Stephanie then realized that she, too, was having shortness of breath. The ER triaged all three of them, and Ryan was found to have an oxygen level of 93 — not as bad as Nora's but still below normal.
The ER doctors determined the family had suffered carbon monoxide poisoning from the Easy-Bake Oven.
Stephanie said that after a battery of tests and treatments, including chest X-rays, EKGs, IVs, blood work, and putting Ryan and Nora on oxygen, the only determination they could come up with that made any sense was that they'd all suffered carbon monoxide poisoning.
"They were puzzled," Stephanie said, but they determined that "nothing else makes sense, in order for all of us to get hit within an hour of each other." Also suspicious was that Nora and Ryan's symptoms were so much more acute than Stephanie's.

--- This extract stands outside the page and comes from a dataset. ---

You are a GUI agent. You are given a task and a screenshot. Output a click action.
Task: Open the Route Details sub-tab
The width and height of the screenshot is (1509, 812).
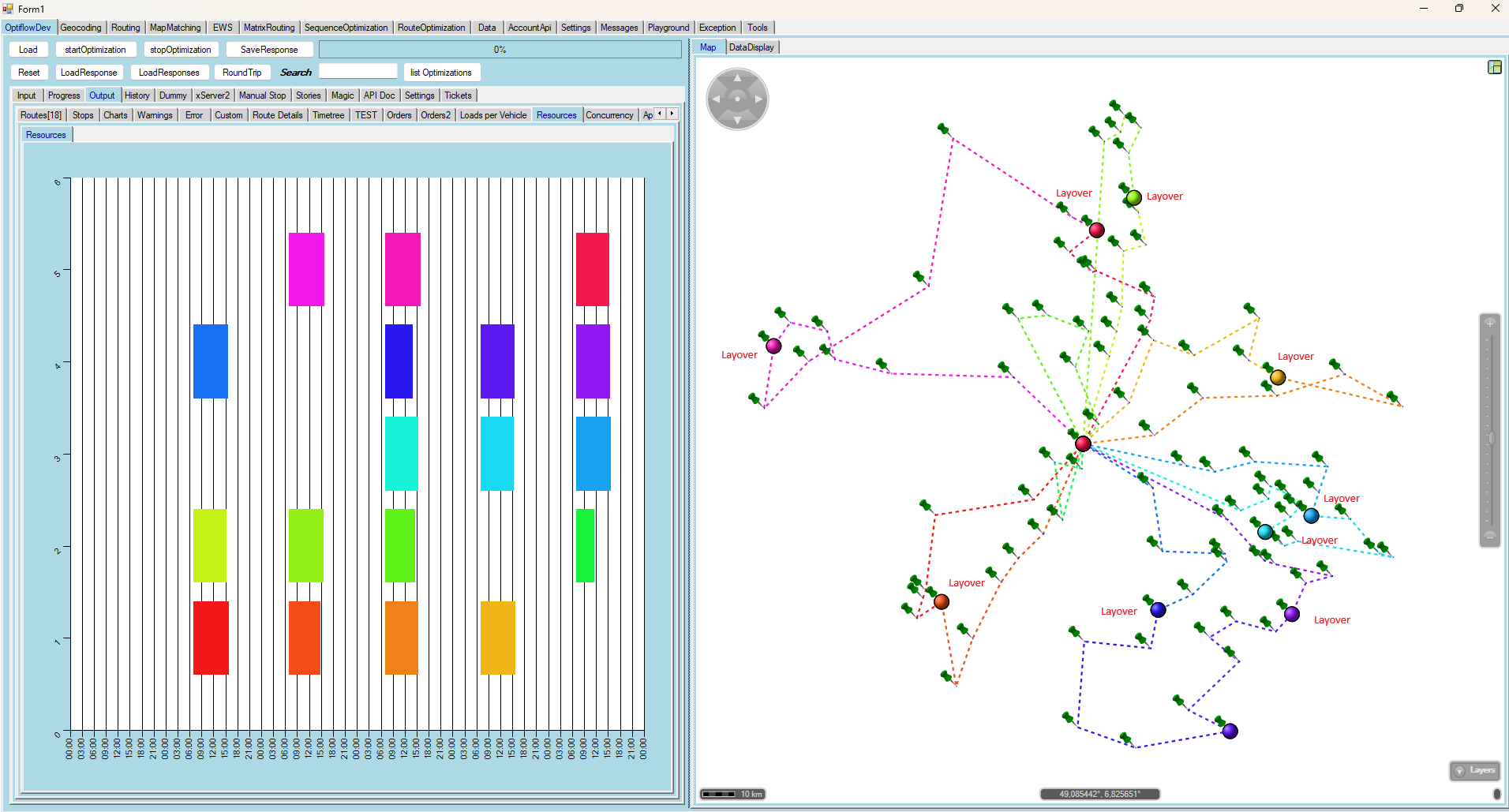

Photo: Monkey Business Images / Shutterstock
"Nora and Ryan both had compromised lungs and what looked to be pneumonia symptoms," she said, "versus my X-ray came back clear." The doctors said this was likely because Stephanie never used the oven but was instead in an adjacent room the entire time.
As a precaution, the family had the fire department go to their house about eight hours later and test the air for all kinds of contaminants. Everything came back clear, leaving the Easy-Bake Oven as the only presumed cause.
Easy-Bake Ovens have been recalled several times and were the cause of several injuries to children.
Stephanie's harrowing experience is far from the first time a family ended up in the ER after using an Easy-Bake Oven. The toy has a legacy of terrible mishaps.
In February 2007, the ovens were recalled after the company received several reports of children getting their fingers stuck and being burned by the ovens.
Hasbro issued parents retrofit kits to fix the presumed problem with the oven, but in July of that year, the Consumer Product Safety Commission reinstated the oven's recall after receiving more than 250 additional complaints and reports.
Those included one child who sustained such serious third-degree burns after getting their fingers caught that they had to have a finger partially amputated. Another child ended up in the ER from the oven in 2014 after her mother unwittingly purchased a recalled model at a garage sale.
Given Stephanie's experience, it's not hard to imagine another recall coming down the pike, and she's been left rattled by what happened to her, Nora, and Ryan.
"If we baked the second cake, we would have then been exposed to it for another 20 minutes. What would have happened then?" she wondered in her video. "This could have been much worse."
John Sundholm is a news and entertainment writer who covers pop culture, social justice, and human interest topics.